> [Your goal]:
From the records below, output exactly the lines running from the line containing "[منوی موبایل] (167, 18)" through the line containing "نقشه سایت (48, 2527)", and no others.

> [Available data]:
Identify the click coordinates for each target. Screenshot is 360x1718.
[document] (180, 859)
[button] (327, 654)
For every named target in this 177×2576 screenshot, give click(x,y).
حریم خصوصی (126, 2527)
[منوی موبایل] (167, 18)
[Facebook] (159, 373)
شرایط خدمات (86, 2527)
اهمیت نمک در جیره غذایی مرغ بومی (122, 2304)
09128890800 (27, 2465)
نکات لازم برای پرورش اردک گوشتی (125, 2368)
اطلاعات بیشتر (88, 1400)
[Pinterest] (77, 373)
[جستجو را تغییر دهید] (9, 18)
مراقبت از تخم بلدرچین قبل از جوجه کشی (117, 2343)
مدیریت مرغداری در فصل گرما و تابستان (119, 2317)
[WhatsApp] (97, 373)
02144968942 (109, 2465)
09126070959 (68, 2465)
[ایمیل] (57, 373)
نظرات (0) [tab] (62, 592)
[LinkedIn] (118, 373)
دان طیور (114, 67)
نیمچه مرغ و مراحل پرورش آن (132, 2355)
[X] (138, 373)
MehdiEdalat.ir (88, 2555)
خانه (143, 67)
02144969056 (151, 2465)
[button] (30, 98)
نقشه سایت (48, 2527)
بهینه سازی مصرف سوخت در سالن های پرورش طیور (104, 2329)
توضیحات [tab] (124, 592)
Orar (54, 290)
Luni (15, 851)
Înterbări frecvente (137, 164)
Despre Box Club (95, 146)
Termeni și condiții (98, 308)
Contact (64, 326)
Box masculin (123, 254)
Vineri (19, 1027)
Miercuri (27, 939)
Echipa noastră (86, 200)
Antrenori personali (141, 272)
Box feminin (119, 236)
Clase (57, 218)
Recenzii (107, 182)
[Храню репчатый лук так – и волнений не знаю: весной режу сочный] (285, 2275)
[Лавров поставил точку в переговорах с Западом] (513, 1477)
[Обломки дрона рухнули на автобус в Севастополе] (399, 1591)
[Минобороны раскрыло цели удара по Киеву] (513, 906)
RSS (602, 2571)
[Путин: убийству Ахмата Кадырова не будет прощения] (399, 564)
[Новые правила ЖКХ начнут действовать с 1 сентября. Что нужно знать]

> [Exercise result]:
[منوی موبایل] (167, 18)
[Facebook] (159, 373)
شرایط خدمات (86, 2527)
اهمیت نمک در جیره غذایی مرغ بومی (122, 2304)
09128890800 (27, 2465)
نکات لازم برای پرورش اردک گوشتی (125, 2368)
اطلاعات بیشتر (88, 1400)
[Pinterest] (77, 373)
[جستجو را تغییر دهید] (9, 18)
مراقبت از تخم بلدرچین قبل از جوجه کشی (117, 2343)
مدیریت مرغداری در فصل گرما و تابستان (119, 2317)
[WhatsApp] (97, 373)
02144968942 (109, 2465)
09126070959 (68, 2465)
[ایمیل] (57, 373)
نظرات (0) [tab] (62, 592)
[LinkedIn] (118, 373)
دان طیور (114, 67)
نیمچه مرغ و مراحل پرورش آن (132, 2355)
[X] (138, 373)
MehdiEdalat.ir (88, 2555)
خانه (143, 67)
02144969056 (151, 2465)
[button] (30, 98)
نقشه سایت (48, 2527)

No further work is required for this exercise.